THE Ruby training with Black/Brown/McAnally
COMPLEAT Coming to Chicago area, June 18-19, 2010!
RUBYIST http://www.compleatrubyist.com
On Thu, Jun 3, 2010 at 10:19 AM, John B.
[email protected]wrote:
I have text that is pretty large. What i want to do is split it into an
array of no more than 250 characters per line but finishing on a full
word at the end of each line. So if the last word was “ruby” but ‘b’
was the 250th character in the line then i want the line to cut off
before ruby and then start at ruby for the next line. … Any ideas?
Using as an example the text below (setting to one side my slight
surprise
that Warren Buffett knows the quote by Jacobi), and ignoring any edge
cases
and subtle issues mentioned by Ian H. and David A Black, an idea
might
be:
-
go through the text adding 250 (or whatever) to the “latest” end
position;
-
use rindex and David Black’s suggestion of the \b anchor
to search backwards for the “first” previous word boundary;
-
a refinement is use that as a “first guess” for the next split
position,
and then see if any edge cases or issues raised by Ian H.
should make the split position “earlier”. (But once you’re doing
that, it might perhaps be better to use Ian H.'s suggestion
of going forwards one word at a time and checking if it will fit,
or if there is a paragraph break, etc.)
def split_on_words_with_max_line_length( text, max_line_length )
text_last_index_plus_1 = text.length
ii = nil ; jj = 0; aa = []
while true
ii = jj; jj = ii + max_line_length
if jj < text_last_index_plus_1 then
ww = text.rindex( %r{\b}m, jj )
jj = ww # done like this in case jj needed for edge cases
else
jj = text_last_index_plus_1
end
aa << text[ ii … jj ].strip
break unless jj < text_last_index_plus_1
end
aa
end
text =
“Carl Gustav Jacob Jacobi - Wikipedia”
" Carl Gustav Jacob Jacobi (10 December 1804 - 18 February 1851)"
" was a Prussian mathematician, widely considered to be"
" the most inspiring teacher of his time and one of"

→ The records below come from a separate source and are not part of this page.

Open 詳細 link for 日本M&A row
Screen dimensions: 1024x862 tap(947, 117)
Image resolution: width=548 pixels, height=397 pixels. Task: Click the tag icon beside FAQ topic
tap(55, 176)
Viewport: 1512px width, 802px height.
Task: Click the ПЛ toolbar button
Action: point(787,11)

" the greatest mathematicians of all time."
" … It was in algebraic development that Jacobi’s peculiar power"
" mainly lay, and he made important contributions of this kind"
" to many areas of mathematics … One of his maxims was:"
" ‘Invert, always invert’ (‘man muss immer umkehren’),"
" expressing his belief that the solution of many hard problems"
" can be clarified by re-expressing them in inverse form."
“\n\n”
“http://www.ibtimes.com/articles/20100227/”
“invert-always-invert-buffet-advises-shareholders.htm”
" In his annual letter to shareholders, legendary investor"
" Warren Buffett outlined a few approaches to investing"
" and business management that should be avoided."
" Buffett cited Jacobi, a mathematician, who advised problem solvers"
" to "invert, always invert". In other words, instead of trying"
" to find ways of doing something successfully, first find methods"
" that are likely fail and avoid them."
max_line_length = 102 # or whatever
puts text
puts; puts split_on_words_with_max_line_length( text, max_line_length )